Entendeu-se, ainda, que o A. «não terá no caso direito à indemnização pretendida, ou seja, ao valor necessário à reparação do veículo de matrícula ..-..-PA, sendo que a atribuir-se-lhe qualquer outra indemnização, a título dos danos por ele sofridos e causalmente ligados a um tal veículo - a qual forçosamente teria que ser relegada para ulterior liquidação - , estar-se-ia a condenar ultra petitum

Concluiu-se, assim, pela improcedência do pedido vertido na al. a).

O Tribunal da Relação divergiu deste entendimento.

 Começou-se por aludir ao que ficou provado no ponto 11, considerando ser esse o valor que o A. pretende receber com o pedido de condenação formulado na dita al. a).

Em seguida, ponderou-se o seguinte:

«Não está em causa a culpa do condutor do NL no acidente, nem a responsabilidade civil da R., por força do contrato de seguro obrigatório pelos efeitos danosos por ele causados na circulação daquele automóvel.

Sendo a R. responsável pelos danos emergentes do acidente de viação, está obrigado a indemnizar o A. pela justa medida do seu prejuízo, devendo reconstituir a situação que existiria se não se tivesse verificado o acidente, enquanto evento danoso (princípio indemnizatório e da restauração natural), e não proporcionar um enriquecimento injustificado do lesado (art.º 562º do Código Civil).

Nos termos do art.º 564º do Código Civil, o dever de indemnizar compreende não só o prejuízo causado (danos emergentes), como também os benefícios que o lesado deixou de obter em consequência da lesão (lucros cessantes), mas só existe em relação aos danos que o lesado provavelmente não teria sofrido se não fosse a lesão (nexo de causalidade --- art.º 563º também do Código Civil).

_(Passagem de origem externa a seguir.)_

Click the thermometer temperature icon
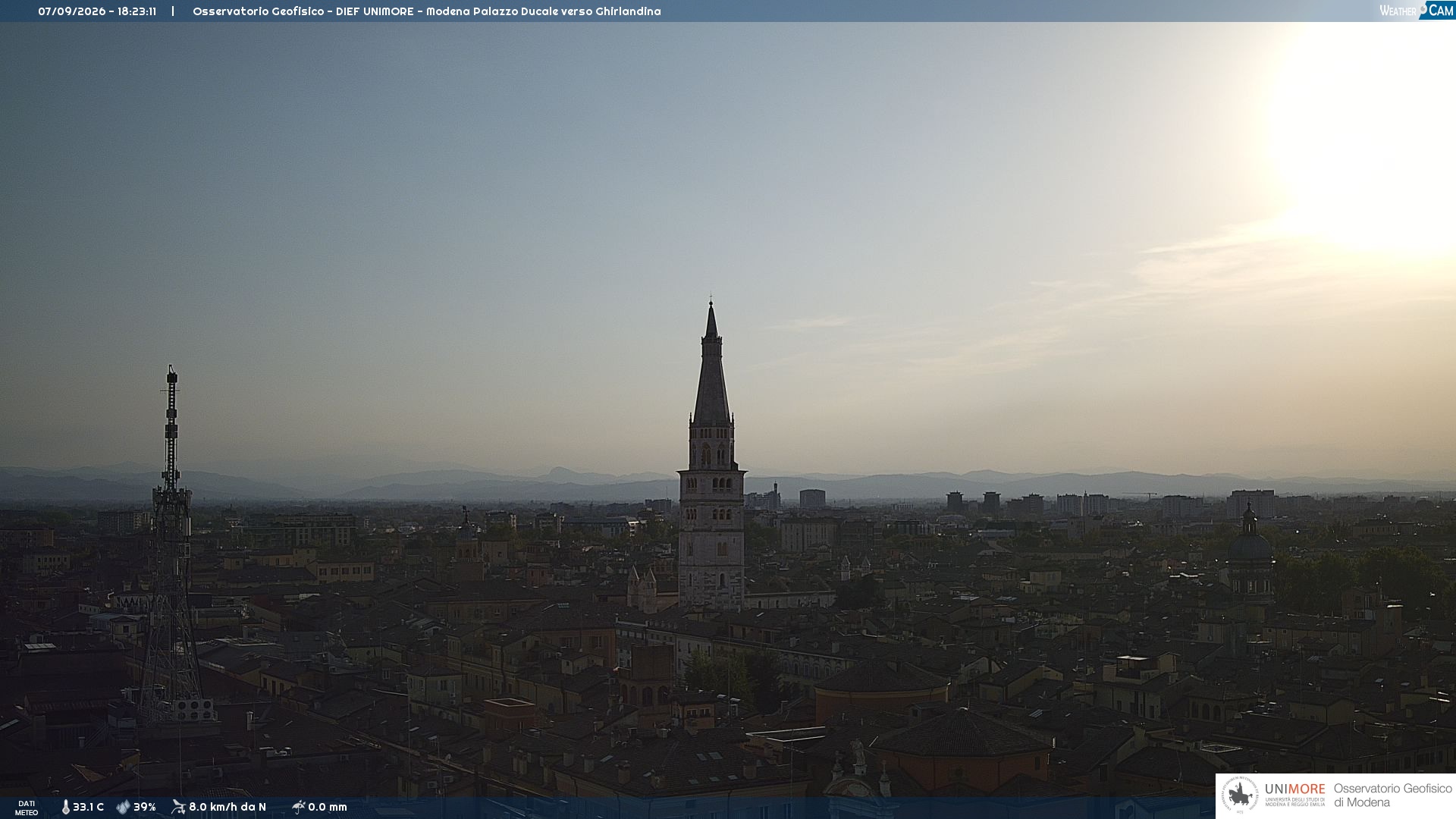This screenshot has height=819, width=1456. [66, 807]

Tendo o A. vendido o salvado, e tendo sido esse mesmo veículo objeto de reparação pelo seu comprador, a reconstituição natural, pela R., não é possível. Mas subsiste um prejuízo para o A. Por se encontrar sinistrado, não logrou vender o PA por mais de € 2.000,00. A reparação que a R. seguradora teria de realizar para colocar o veículo no estado em que se encontraria se não fosse o acidente, teria um custo de €17.864,69, a que acresceria o respetivo IVA. Como nem a R. (que recusou a responsabilidade) nem o A. repararam o veículo, nem este recebeu o valor necessário a repor o seu estado devido, só logrou vender o salvado, por € 2.000,00.

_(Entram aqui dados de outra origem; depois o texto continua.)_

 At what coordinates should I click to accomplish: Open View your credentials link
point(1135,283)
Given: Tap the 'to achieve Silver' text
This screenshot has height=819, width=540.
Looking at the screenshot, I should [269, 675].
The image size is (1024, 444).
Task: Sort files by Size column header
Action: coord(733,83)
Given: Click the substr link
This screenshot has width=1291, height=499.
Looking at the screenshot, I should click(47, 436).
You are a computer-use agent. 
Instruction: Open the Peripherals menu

Independentemente da justeza do preço do salvado, e porque não se alegou nem provou que a reparação seria excessivamente onerosa para a seguradora[3] (art.º 566º, nº 1, do Código Civil), sempre assistiria ao A. o direito à reparação ou ao pagamento do respetivo custo por ser esse o valor do dano causado e a despesa necessária à colocação do veículo no estado em que se encontraria se não fosse o acidente, não relevando para o caso as vicissitudes por que o ........ passou após a venda do salvado, designadamente o valor da reparação suportado pelo comprador.»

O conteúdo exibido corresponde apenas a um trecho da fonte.